On its part, RIL issued a statement stating, “We regret our being drawn into the dispute between ZEE and Invesco. The reports in the media are not accurate”. It added that that in February/ March 2021, Invesco assisted Reliance in arranging discussions directly “between our representatives and Punit Goenka, member of the founder family and managing director of ZEE”.
In its statement, RIL said, “We had made a broad proposal for merger of our media properties with ZEE at fair valuations of ZEE and all our properties. The valuations of Zee and our properties were arrived at based on the same parameters. The proposal sought to harness the strengths of all the merging entities and would have helped to create substantial value for all, including the shareholders of ZEE”.

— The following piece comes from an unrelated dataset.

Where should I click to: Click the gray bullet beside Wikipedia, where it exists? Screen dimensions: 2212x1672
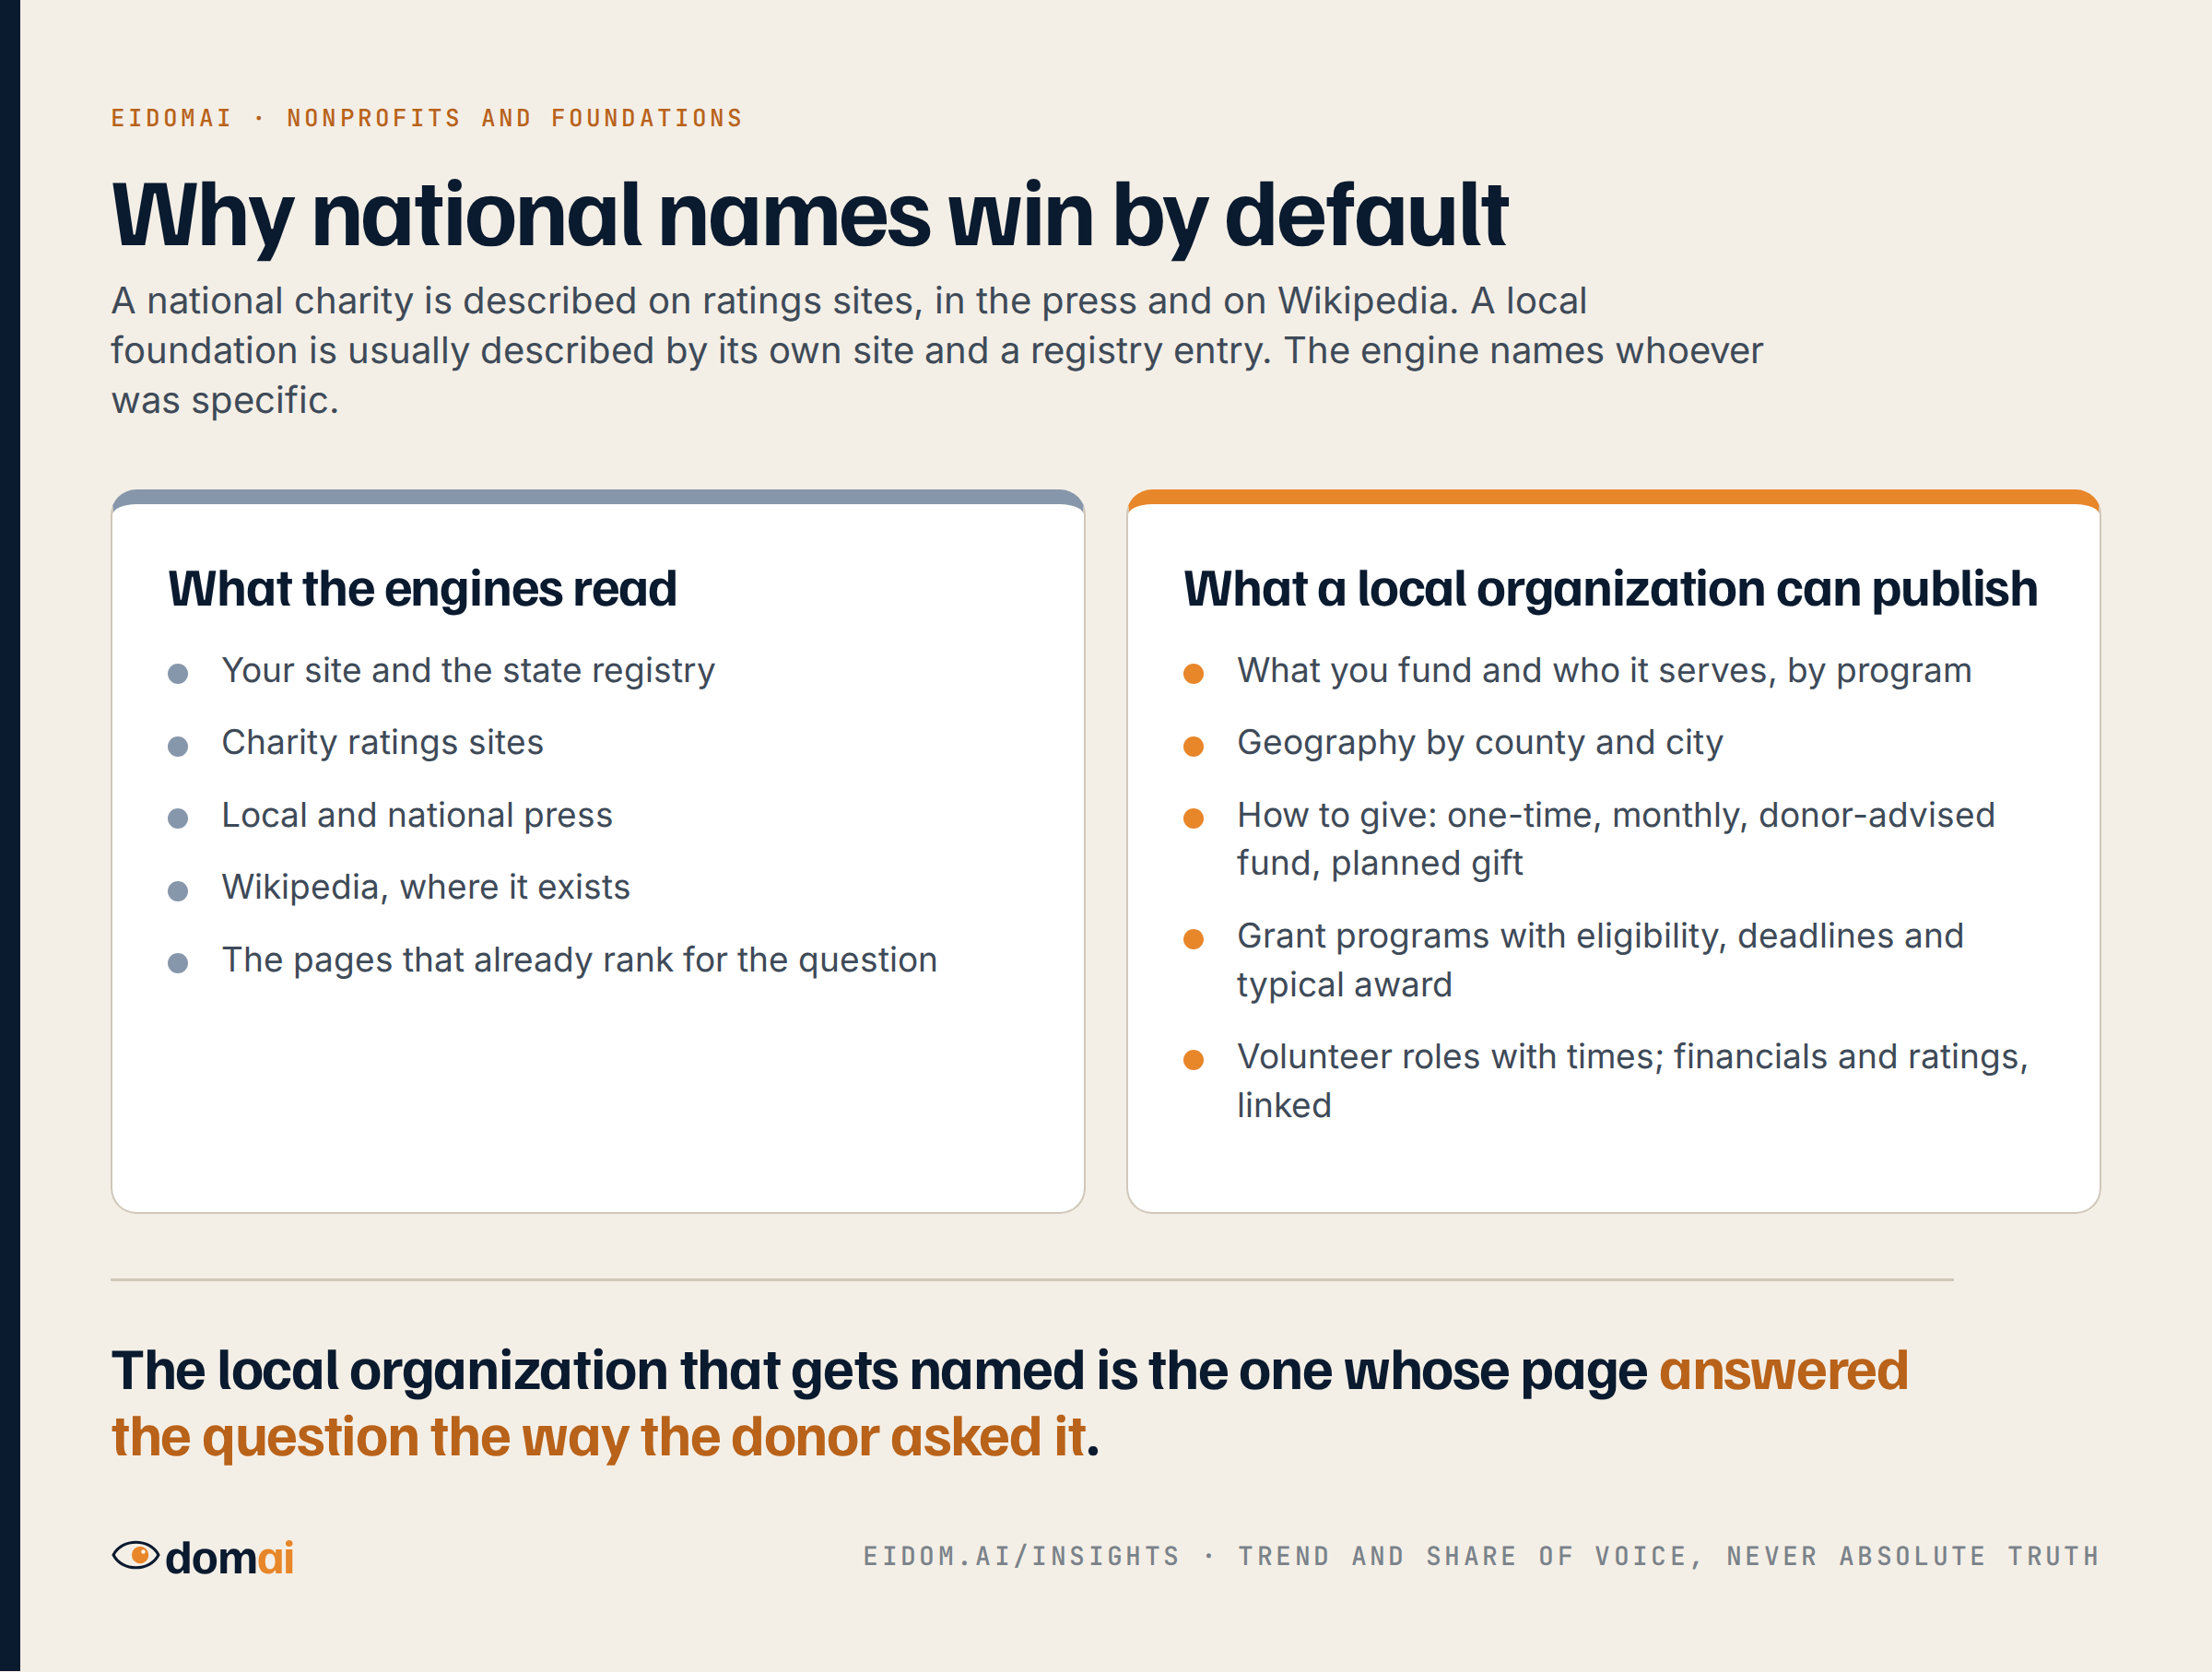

The company said that it always endeavours to continue with the existing management of the investee companies and reward them for their performance. Accordingly, the proposal included continuation of Goenka as managing director and issue of ESOPs to management, including Goenka.
“However, differences arose between Goenka and Invesco with respect to a requirement of the founding family for increasing their stake by subscribing to preferential warrants. The investors seemed to be of the view that the founders could always increase their stake through market purchases,” RIL said. It added, “At Reliance, we respect all founders and have never resorted to any hostile transactions. So, we did not proceed further”.
The fight between ZEE and Invesco started since September 11 when the latter sent a requisition notice to ZEE, asking it to convene an EGM and evict Goenka and two other directors, and induct six new directors of its choice.
“The recent interest of Sony, as well as the previous interest of Reliance, should be a reminder to all ZEE shareholders of the enormous value that lies in this company, much in contrast to its dismal performance under the current leadership and board over the last few years,” Invesco said.
Invesco (formerly Invesco Oppenheimer Developing Markets Fund) – which together with its subsidiary OFI Global China Fund holds a 17.88% stake in ZEEL – also said it made “sincere efforts” over the last two years to bring ZEE back to good health.
ZEE had filed a suit in Bombay High Court to declare Invesco’s EGM notice as “invalid”, which came up for hearing on Wednesday and has been adjourned to October 21.